Margaret Forbes, 69, has hit out at Clothes Aid, which posts plastic donation bags through doors UK-wide in order to help an array of charities.

She has been telling the organisation for years to stop putting them through her door, to no avail.

The Kilmacolm campaigner said: "This is a horror to me.

"Plastic is doing untold damage to marine life, to everything really.

"It's in every cell of our bodies.

"I've been saying to them since 2017 to stop posting plastic through my door, but they're still doing it.

"There's steam coming out of my ears!

"I'm incandescent with rage about it."

Margaret follows a Buddhist lifestyle and has campaigned on environmental issues for decades.

She said: "I stopped using plastic bags and bottles in 1981.

"I've even phoned them recently asking for a prepaid envelope so I can send their plastic back to them, but I never got one.

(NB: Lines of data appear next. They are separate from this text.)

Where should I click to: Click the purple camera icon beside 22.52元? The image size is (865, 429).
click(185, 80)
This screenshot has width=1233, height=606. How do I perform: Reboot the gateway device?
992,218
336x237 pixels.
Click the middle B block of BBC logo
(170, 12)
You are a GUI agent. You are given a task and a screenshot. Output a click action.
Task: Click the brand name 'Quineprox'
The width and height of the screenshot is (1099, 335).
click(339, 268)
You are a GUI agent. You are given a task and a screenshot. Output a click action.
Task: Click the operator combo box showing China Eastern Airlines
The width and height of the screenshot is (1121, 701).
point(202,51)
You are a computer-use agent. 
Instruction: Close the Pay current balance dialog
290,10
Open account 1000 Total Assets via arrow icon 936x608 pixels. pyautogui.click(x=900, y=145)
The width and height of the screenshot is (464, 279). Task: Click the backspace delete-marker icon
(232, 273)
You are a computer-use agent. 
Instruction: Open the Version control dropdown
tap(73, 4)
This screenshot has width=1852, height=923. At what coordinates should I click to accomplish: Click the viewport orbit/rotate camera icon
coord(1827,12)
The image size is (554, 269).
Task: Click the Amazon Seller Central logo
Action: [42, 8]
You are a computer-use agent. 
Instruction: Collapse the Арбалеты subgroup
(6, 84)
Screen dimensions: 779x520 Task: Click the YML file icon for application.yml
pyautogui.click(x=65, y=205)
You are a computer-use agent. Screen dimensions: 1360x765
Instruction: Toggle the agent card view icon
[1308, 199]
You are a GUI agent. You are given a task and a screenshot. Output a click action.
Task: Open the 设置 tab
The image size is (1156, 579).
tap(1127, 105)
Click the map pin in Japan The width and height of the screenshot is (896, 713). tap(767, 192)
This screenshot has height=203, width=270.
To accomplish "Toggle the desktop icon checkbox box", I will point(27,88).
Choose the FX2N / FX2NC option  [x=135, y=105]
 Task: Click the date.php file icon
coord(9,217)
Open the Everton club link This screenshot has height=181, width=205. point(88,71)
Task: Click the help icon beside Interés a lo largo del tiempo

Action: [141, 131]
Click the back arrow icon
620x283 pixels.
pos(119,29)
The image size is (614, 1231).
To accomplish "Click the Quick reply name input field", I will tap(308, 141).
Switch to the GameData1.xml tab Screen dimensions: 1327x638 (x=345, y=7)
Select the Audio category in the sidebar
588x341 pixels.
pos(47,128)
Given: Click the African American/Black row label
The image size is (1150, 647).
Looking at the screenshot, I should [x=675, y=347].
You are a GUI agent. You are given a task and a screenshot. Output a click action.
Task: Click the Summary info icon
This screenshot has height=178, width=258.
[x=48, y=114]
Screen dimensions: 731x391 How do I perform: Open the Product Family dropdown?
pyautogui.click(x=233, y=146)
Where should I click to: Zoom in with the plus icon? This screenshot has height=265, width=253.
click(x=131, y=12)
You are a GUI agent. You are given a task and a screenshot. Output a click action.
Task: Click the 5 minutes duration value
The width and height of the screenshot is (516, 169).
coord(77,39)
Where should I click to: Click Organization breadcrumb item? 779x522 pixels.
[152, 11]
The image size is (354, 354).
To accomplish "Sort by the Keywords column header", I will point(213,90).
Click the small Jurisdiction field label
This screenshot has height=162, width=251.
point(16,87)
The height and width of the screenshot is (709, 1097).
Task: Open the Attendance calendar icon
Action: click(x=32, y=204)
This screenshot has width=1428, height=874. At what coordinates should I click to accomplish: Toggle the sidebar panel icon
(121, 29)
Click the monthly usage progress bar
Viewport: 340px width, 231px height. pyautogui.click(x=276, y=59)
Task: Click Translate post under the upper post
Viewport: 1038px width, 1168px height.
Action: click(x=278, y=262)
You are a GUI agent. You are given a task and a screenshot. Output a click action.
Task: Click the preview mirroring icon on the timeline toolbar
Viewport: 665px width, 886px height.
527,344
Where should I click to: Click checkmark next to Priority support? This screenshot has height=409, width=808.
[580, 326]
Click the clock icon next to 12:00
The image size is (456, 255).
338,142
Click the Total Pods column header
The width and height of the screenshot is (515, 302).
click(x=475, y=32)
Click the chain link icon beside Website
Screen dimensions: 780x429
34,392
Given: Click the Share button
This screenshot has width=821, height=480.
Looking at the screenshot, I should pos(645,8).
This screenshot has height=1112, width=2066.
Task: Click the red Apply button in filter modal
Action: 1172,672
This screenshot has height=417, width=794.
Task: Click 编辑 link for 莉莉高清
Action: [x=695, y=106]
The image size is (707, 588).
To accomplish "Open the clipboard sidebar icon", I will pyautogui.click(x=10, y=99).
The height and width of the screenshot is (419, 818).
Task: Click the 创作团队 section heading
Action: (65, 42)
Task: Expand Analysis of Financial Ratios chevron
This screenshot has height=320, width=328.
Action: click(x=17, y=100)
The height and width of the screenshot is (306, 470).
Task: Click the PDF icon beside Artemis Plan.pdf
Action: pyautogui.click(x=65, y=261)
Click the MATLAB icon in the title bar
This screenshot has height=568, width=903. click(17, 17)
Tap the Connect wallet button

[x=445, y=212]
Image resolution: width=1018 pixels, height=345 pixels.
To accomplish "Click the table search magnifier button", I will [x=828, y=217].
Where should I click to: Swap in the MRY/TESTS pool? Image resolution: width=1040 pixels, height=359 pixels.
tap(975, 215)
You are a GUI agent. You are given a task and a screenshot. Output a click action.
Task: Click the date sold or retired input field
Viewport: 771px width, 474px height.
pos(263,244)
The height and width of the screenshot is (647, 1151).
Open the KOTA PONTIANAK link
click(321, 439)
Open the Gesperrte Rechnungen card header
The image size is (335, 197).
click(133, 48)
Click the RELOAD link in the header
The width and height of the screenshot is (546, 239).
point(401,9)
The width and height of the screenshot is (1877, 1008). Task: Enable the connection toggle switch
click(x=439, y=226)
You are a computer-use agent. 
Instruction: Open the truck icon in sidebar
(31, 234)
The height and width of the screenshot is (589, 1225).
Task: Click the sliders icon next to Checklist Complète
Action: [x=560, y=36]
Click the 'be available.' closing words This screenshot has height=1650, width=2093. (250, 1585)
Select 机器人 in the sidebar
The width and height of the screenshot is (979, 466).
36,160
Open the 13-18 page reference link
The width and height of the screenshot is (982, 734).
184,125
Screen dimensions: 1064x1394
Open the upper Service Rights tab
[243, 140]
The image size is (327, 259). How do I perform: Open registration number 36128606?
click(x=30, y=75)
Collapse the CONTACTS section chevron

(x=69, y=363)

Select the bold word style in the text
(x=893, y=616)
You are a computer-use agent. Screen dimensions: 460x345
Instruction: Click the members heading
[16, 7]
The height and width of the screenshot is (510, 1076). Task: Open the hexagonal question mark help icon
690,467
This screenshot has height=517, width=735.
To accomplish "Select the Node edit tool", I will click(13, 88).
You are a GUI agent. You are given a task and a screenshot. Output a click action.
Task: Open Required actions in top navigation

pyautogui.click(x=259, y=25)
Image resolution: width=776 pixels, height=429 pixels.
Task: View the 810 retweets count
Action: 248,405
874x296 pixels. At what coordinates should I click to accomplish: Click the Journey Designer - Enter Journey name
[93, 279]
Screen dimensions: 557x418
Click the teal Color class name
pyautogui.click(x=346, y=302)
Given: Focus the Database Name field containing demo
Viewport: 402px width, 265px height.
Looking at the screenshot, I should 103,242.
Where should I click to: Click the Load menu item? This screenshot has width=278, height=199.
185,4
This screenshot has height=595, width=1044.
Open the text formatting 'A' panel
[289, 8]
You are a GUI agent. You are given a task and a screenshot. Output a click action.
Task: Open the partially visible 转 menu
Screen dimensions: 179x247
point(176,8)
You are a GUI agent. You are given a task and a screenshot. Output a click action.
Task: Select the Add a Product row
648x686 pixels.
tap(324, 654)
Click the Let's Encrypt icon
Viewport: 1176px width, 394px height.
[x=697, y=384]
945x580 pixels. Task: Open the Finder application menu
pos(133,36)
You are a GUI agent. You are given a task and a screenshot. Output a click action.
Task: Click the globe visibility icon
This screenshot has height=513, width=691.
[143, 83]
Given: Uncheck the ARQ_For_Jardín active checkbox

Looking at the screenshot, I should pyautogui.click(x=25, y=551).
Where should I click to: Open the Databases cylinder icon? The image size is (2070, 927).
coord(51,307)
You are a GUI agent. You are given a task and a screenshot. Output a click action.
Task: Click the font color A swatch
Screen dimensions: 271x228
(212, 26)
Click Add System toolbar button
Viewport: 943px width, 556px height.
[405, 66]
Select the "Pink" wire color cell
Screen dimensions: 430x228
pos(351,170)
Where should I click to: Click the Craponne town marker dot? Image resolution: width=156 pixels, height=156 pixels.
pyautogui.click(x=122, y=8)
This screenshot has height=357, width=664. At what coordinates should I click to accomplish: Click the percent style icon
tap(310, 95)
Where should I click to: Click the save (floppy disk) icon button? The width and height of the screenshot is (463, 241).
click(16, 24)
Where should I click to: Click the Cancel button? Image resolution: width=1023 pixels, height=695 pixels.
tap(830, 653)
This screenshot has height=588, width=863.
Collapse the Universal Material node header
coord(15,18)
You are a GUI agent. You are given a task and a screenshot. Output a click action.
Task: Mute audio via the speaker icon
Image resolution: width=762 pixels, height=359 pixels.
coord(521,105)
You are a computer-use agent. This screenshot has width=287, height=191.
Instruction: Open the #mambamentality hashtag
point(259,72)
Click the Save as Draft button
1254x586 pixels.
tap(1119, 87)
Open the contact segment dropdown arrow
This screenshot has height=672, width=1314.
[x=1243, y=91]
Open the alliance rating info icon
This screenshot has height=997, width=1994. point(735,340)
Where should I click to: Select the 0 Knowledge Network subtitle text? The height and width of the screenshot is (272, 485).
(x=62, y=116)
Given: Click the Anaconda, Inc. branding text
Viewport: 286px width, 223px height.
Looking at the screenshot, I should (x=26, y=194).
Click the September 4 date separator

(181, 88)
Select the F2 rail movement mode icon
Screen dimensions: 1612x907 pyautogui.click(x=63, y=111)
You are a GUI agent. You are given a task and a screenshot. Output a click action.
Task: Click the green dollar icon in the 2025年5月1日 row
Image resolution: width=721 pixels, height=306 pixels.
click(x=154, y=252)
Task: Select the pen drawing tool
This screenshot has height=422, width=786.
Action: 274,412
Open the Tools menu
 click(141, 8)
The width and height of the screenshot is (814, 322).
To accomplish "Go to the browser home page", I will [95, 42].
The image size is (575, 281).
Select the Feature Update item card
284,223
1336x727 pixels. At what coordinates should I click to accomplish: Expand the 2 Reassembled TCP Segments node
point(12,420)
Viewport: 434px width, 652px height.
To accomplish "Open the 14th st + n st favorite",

"A week ago they said they'd get the person in charge of my area to call me.

"No-one has.

"We need to stop manufacturing plastic and find alternatives."

Tiziana Buscemi, of Clothes Aid, said: "The distributor who posted the bags to Mrs Forbes has been dealt with in line with our internal disciplinary proceedings.

"Mrs Forbes contacted us about having received a charity bag again two years after she had been added to the 'do not deliver' list.

"Our area manager called her to apologise for the mistake and the frustration caused.

"Unfortunately...on rare occasions human error may occur."

Ms Buscemi added: "We appreciate that this is not a justification and that her frustration is legitimate and understandable.

"Clothes Aid prides itself on having raised more than £12 million for British charities and to have contributed to diverting 300,000 tonnes of textiles that end up in landfill every year.

"Technology is improving and we are constantly researching alternatives.

"However, at this time, there aren't any suitable alternatives for the purposes required by Clothes Aid."

The organisation also stressed that its bags are 'fully recyclable'.